### DATA RECORDS
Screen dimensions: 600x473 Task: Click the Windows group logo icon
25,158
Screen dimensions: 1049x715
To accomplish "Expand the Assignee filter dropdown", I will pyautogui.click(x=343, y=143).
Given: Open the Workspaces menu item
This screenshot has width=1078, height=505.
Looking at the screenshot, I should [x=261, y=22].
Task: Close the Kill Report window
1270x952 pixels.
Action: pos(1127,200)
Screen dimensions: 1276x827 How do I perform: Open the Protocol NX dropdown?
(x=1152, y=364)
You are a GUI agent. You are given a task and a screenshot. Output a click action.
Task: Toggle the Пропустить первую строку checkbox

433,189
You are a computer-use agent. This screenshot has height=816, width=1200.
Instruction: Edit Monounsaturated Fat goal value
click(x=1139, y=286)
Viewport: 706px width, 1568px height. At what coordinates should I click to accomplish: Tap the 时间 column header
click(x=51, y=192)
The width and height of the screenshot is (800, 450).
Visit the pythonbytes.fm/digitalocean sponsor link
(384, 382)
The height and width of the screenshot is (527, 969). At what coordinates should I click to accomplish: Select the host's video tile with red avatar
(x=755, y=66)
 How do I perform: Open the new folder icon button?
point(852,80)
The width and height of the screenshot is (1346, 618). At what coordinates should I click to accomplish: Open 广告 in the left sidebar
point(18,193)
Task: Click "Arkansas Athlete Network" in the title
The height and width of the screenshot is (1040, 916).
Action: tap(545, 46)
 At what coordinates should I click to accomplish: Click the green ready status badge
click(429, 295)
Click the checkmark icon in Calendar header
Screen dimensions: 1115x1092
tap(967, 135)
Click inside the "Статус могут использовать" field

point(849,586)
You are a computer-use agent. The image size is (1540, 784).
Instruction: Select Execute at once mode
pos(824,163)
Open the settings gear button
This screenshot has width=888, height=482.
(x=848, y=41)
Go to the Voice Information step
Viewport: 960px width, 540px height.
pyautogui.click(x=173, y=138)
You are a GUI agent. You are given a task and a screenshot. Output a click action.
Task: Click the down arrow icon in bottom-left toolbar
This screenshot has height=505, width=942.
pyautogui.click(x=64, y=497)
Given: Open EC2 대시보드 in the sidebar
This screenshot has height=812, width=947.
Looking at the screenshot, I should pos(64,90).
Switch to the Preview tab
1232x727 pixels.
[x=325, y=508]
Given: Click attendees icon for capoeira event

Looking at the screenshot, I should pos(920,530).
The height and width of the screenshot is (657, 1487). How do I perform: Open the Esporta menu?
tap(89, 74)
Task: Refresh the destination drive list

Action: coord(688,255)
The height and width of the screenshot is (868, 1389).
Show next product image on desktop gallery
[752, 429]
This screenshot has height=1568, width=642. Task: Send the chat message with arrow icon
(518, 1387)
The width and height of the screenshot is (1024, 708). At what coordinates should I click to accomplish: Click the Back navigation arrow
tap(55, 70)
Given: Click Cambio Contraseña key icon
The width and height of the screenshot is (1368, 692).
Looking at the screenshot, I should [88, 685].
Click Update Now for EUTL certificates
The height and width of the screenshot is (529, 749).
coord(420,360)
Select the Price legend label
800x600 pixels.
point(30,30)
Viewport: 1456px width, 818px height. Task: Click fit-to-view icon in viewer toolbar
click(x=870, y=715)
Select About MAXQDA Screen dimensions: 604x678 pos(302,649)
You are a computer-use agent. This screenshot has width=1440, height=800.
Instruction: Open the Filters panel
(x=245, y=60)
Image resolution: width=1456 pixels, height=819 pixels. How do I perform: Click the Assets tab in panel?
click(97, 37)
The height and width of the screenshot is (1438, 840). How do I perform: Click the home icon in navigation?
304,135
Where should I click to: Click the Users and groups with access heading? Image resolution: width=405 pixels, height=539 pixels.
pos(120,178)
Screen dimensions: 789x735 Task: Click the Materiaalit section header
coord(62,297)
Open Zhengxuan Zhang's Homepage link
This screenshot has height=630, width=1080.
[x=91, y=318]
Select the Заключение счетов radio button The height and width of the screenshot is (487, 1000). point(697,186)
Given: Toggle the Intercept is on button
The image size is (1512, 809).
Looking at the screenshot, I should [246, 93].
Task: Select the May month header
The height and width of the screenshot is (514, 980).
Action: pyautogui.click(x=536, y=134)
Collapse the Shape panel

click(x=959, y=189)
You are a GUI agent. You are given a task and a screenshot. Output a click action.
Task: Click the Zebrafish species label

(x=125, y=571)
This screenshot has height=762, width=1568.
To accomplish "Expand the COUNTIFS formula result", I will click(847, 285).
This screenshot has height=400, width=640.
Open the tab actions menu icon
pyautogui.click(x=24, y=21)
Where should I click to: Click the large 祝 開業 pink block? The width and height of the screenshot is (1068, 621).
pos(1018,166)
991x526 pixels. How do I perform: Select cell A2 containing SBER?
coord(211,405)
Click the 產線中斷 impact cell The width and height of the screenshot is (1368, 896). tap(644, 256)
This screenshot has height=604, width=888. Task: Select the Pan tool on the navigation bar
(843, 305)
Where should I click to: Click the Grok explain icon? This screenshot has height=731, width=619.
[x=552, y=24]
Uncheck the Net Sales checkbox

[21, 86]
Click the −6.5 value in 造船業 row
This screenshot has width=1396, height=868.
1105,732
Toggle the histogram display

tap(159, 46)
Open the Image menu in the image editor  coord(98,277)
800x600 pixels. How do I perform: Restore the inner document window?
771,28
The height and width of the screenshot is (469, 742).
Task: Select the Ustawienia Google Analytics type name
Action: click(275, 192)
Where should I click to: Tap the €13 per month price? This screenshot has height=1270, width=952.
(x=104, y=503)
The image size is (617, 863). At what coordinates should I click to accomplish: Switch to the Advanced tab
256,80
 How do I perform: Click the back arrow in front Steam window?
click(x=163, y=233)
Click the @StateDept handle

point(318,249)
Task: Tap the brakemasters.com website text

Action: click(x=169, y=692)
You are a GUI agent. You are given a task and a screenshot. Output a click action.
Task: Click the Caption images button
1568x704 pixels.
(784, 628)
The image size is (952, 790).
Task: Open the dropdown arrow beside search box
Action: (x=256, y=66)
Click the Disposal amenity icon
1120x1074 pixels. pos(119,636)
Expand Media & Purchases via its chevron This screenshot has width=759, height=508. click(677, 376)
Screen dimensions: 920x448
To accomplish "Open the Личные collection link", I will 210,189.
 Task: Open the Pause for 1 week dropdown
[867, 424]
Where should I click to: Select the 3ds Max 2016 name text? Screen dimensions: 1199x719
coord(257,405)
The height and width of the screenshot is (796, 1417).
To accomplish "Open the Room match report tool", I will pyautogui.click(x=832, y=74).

### REQUIREMENT
Collect every line from the entries above that contains the word "month". Case counts.

### ANSWER TO THE EXERCISE
Task: Select the May month header
Where should I click to: Tap the €13 per month price? This screenshot has height=1270, width=952.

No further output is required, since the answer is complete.